→ **TASK MATERIAL**
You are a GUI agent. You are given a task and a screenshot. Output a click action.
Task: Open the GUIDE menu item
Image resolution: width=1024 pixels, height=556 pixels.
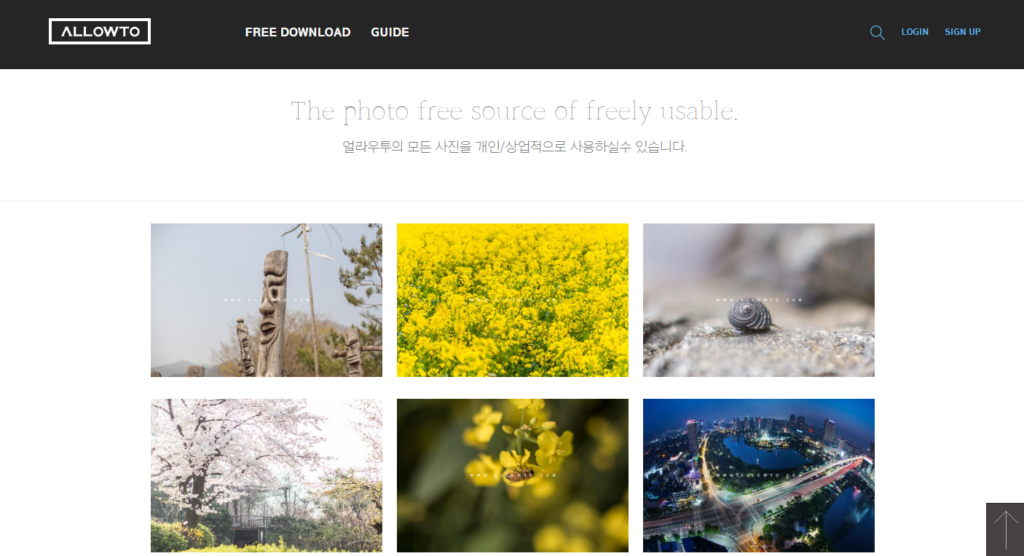pos(390,32)
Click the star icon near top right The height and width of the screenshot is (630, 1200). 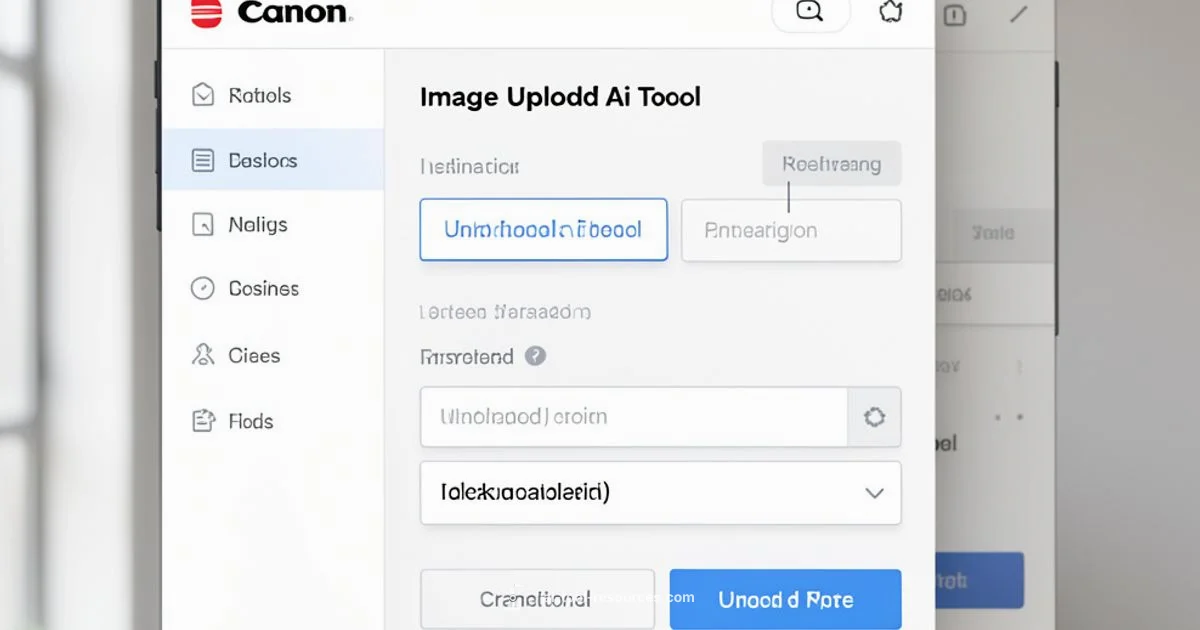pos(890,13)
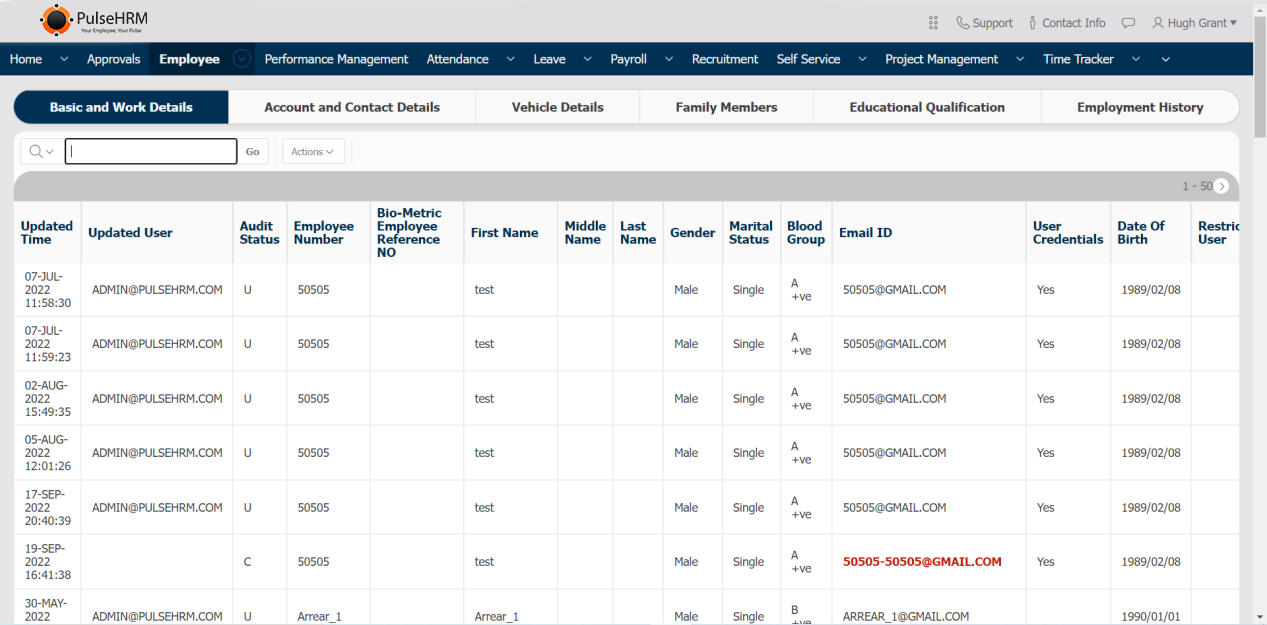The image size is (1267, 625).
Task: Go to next page of table results
Action: tap(1221, 186)
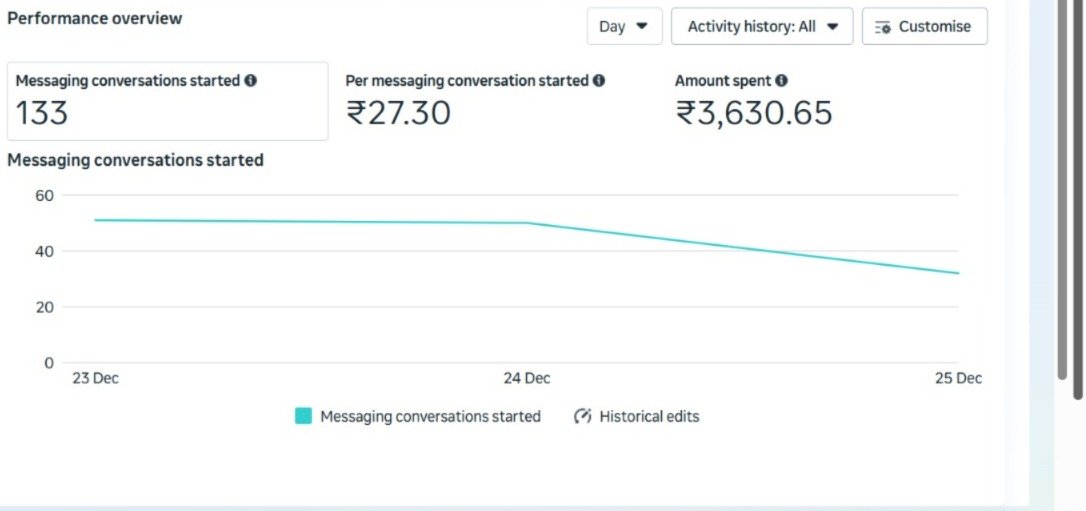
Task: Click the Activity history caret arrow
Action: click(x=832, y=26)
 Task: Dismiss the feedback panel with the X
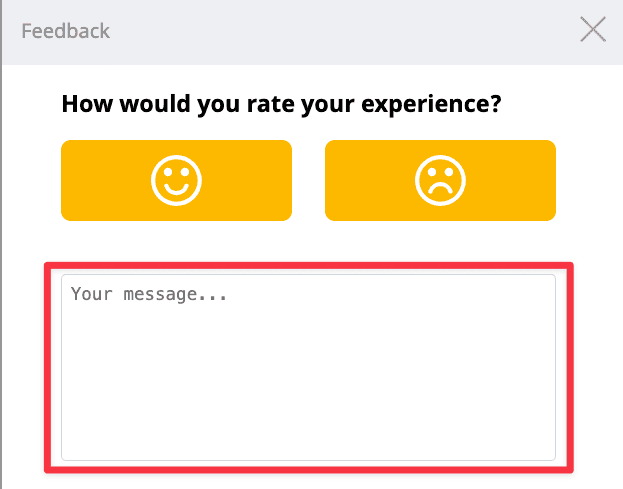point(593,31)
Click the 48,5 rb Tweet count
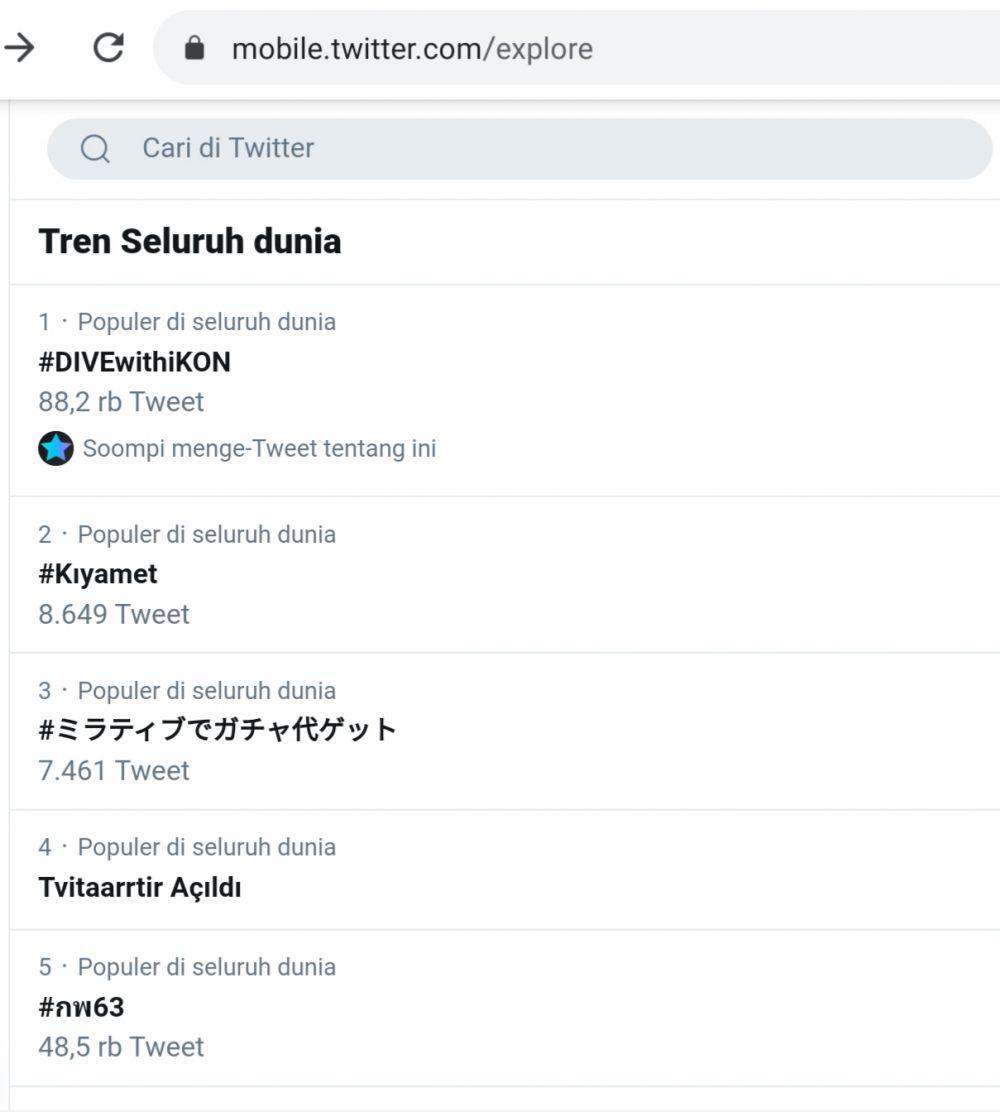Screen dimensions: 1000x1112 pos(121,1047)
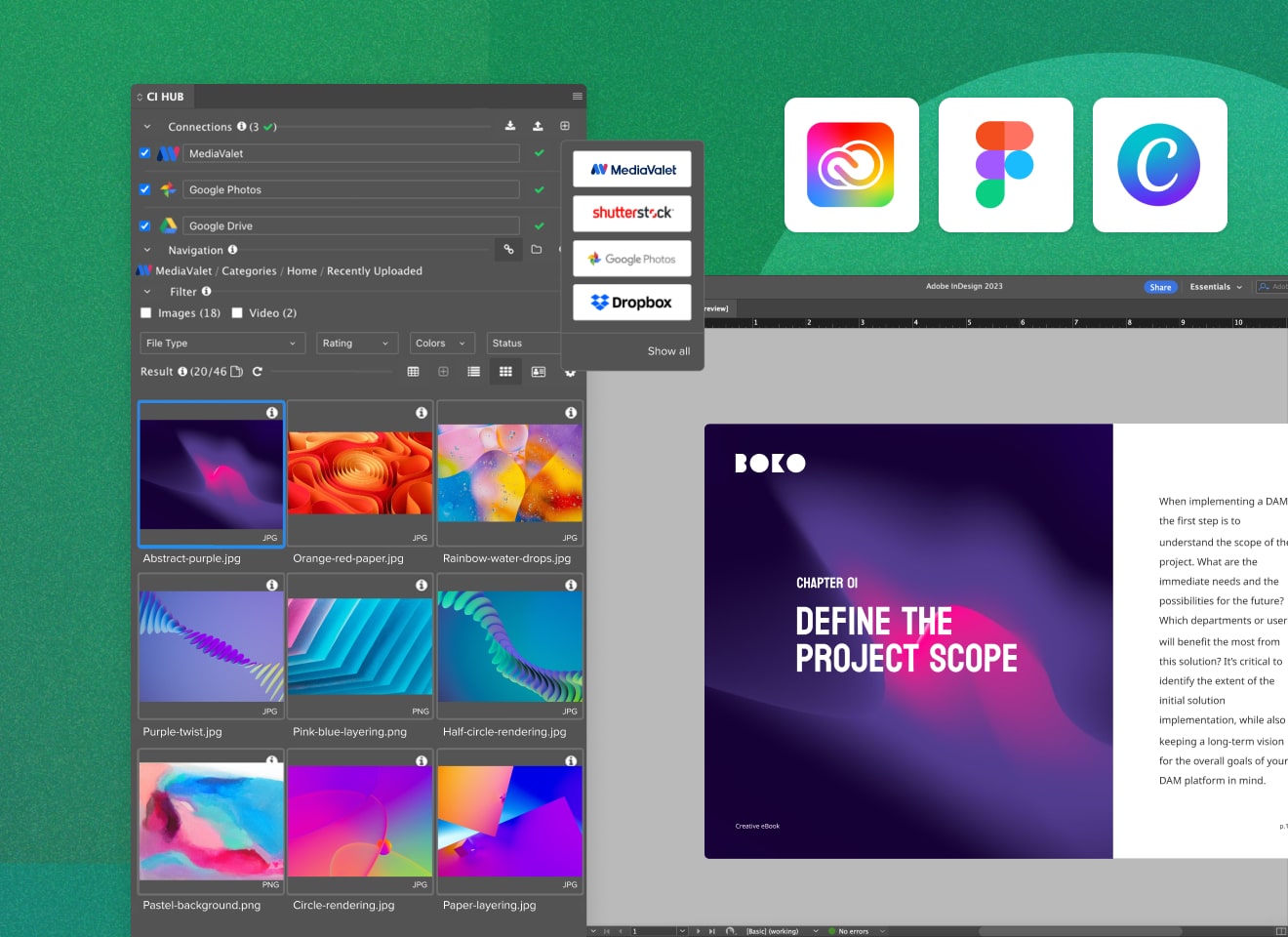Click the Share button in InDesign
Viewport: 1288px width, 937px height.
pyautogui.click(x=1160, y=287)
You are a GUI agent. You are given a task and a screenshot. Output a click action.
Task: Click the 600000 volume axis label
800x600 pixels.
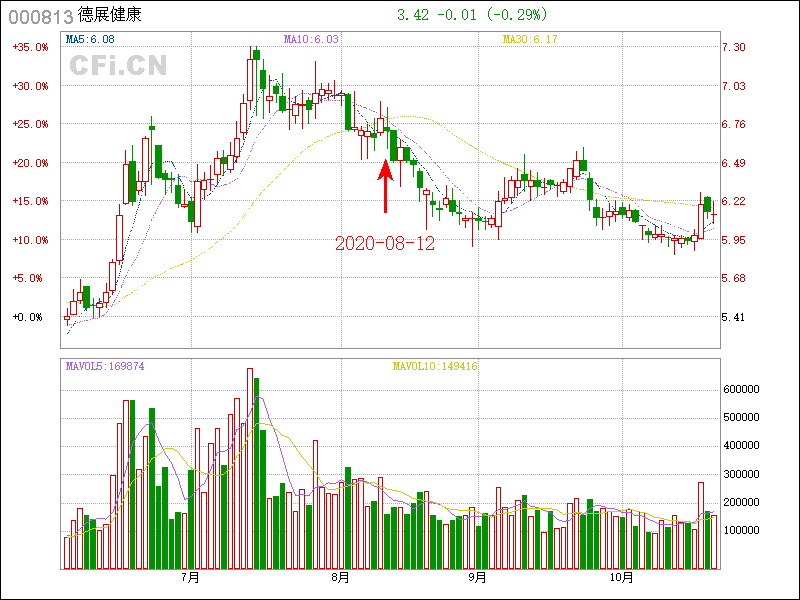point(744,389)
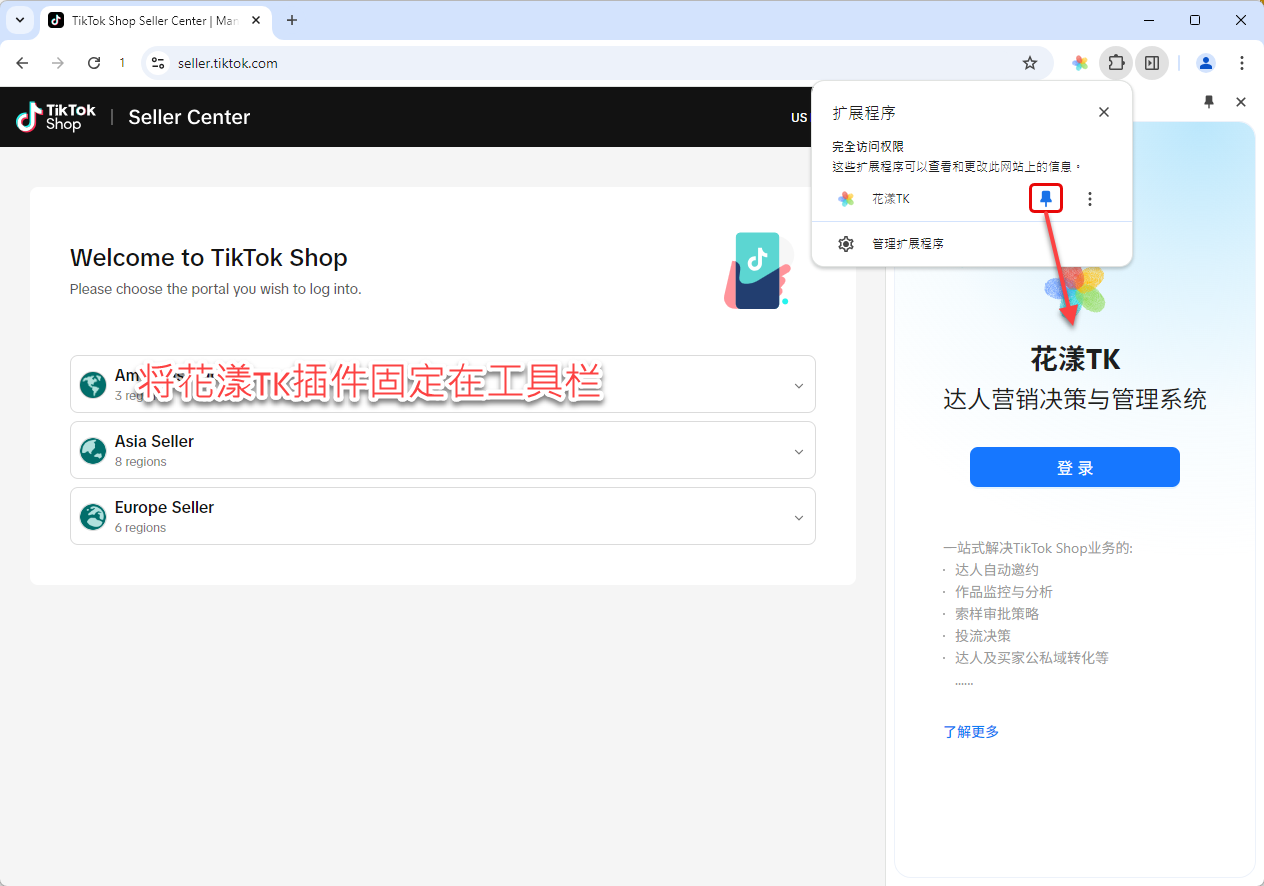Screen dimensions: 1264x886
Task: Select the TikTok Shop Seller Center tab
Action: (150, 20)
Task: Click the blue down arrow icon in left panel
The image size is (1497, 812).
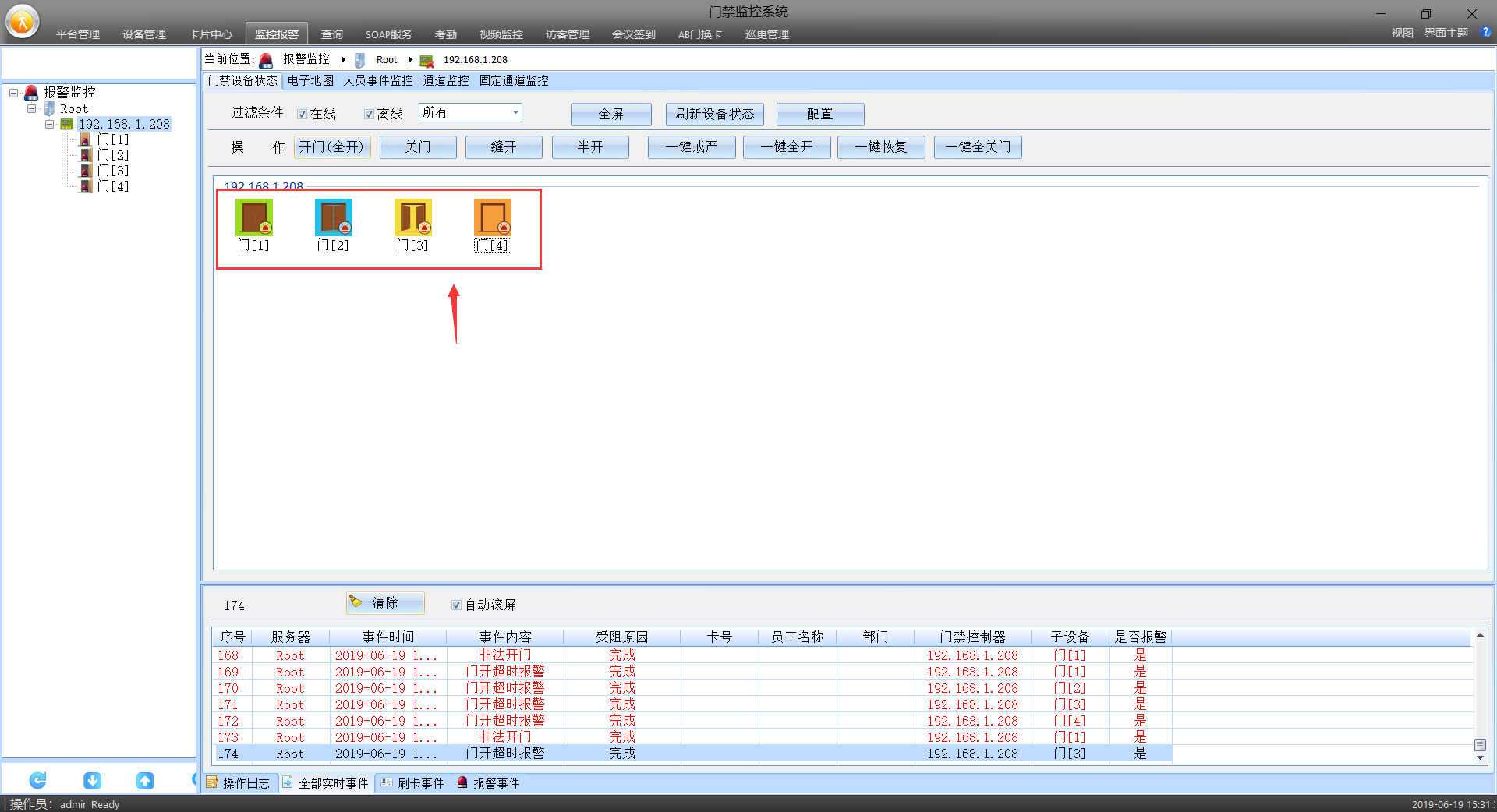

→ **WHAT IS EXPECTED**
Extract, word for word, every line from the one holding "Task: Click the blue" through the closing line of the data above. Do not include any pictures.

→ **RESULT FOR THIS EXERCISE**
Task: Click the blue down arrow icon in left panel
The image size is (1497, 812).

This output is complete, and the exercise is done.